[Data items]
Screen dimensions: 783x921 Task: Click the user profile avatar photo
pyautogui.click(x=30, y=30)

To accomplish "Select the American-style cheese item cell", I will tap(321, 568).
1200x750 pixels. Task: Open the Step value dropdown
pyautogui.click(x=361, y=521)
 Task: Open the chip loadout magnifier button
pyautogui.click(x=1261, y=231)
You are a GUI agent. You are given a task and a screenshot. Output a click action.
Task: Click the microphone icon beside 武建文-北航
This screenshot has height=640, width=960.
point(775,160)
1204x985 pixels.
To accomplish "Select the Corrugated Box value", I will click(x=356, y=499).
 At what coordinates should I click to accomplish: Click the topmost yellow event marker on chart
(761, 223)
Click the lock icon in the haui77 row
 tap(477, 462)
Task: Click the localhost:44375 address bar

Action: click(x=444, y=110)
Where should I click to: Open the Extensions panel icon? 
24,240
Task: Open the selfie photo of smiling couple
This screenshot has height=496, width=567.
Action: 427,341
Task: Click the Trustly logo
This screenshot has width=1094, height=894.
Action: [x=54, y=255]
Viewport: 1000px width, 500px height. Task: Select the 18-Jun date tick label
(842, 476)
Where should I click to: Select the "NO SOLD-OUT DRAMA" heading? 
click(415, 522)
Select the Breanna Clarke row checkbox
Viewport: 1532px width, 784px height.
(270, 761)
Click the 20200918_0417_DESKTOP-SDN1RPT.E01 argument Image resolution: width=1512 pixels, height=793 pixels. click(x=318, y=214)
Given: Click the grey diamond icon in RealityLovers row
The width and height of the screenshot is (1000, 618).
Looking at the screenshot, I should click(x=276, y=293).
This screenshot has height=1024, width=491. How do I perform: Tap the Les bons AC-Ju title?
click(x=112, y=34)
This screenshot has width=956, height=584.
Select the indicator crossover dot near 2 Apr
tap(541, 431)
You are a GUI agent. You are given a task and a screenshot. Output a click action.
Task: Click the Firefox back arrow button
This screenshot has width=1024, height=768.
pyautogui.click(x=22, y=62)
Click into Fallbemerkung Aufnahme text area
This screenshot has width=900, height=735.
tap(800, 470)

THE PROBLEM: Give the data back exactly as it stands.

EXERCISE RESULT:
Screen dimensions: 783x921 Task: Click the user profile avatar photo
pyautogui.click(x=30, y=30)

To accomplish "Select the American-style cheese item cell", I will tap(321, 568).
1200x750 pixels. Task: Open the Step value dropdown
pyautogui.click(x=361, y=521)
 Task: Open the chip loadout magnifier button
pyautogui.click(x=1261, y=231)
You are a GUI agent. You are given a task and a screenshot. Output a click action.
Task: Click the microphone icon beside 武建文-北航
This screenshot has height=640, width=960.
point(775,160)
1204x985 pixels.
To accomplish "Select the Corrugated Box value", I will click(x=356, y=499).
 At what coordinates should I click to accomplish: Click the topmost yellow event marker on chart
(761, 223)
Click the lock icon in the haui77 row
 tap(477, 462)
Task: Click the localhost:44375 address bar

Action: click(x=444, y=110)
Where should I click to: Open the Extensions panel icon? 
24,240
Task: Open the selfie photo of smiling couple
This screenshot has height=496, width=567.
Action: 427,341
Task: Click the Trustly logo
This screenshot has width=1094, height=894.
Action: [x=54, y=255]
Viewport: 1000px width, 500px height. Task: Select the 18-Jun date tick label
(842, 476)
Where should I click to: Select the "NO SOLD-OUT DRAMA" heading? 
click(415, 522)
Select the Breanna Clarke row checkbox
Viewport: 1532px width, 784px height.
(270, 761)
Click the 20200918_0417_DESKTOP-SDN1RPT.E01 argument Image resolution: width=1512 pixels, height=793 pixels. click(x=318, y=214)
Given: Click the grey diamond icon in RealityLovers row
The width and height of the screenshot is (1000, 618).
Looking at the screenshot, I should click(x=276, y=293).
This screenshot has height=1024, width=491. How do I perform: Tap the Les bons AC-Ju title?
click(x=112, y=34)
This screenshot has width=956, height=584.
Select the indicator crossover dot near 2 Apr
tap(541, 431)
You are a GUI agent. You are given a task and a screenshot. Output a click action.
Task: Click the Firefox back arrow button
This screenshot has width=1024, height=768.
pyautogui.click(x=22, y=62)
Click into Fallbemerkung Aufnahme text area
This screenshot has width=900, height=735.
tap(800, 470)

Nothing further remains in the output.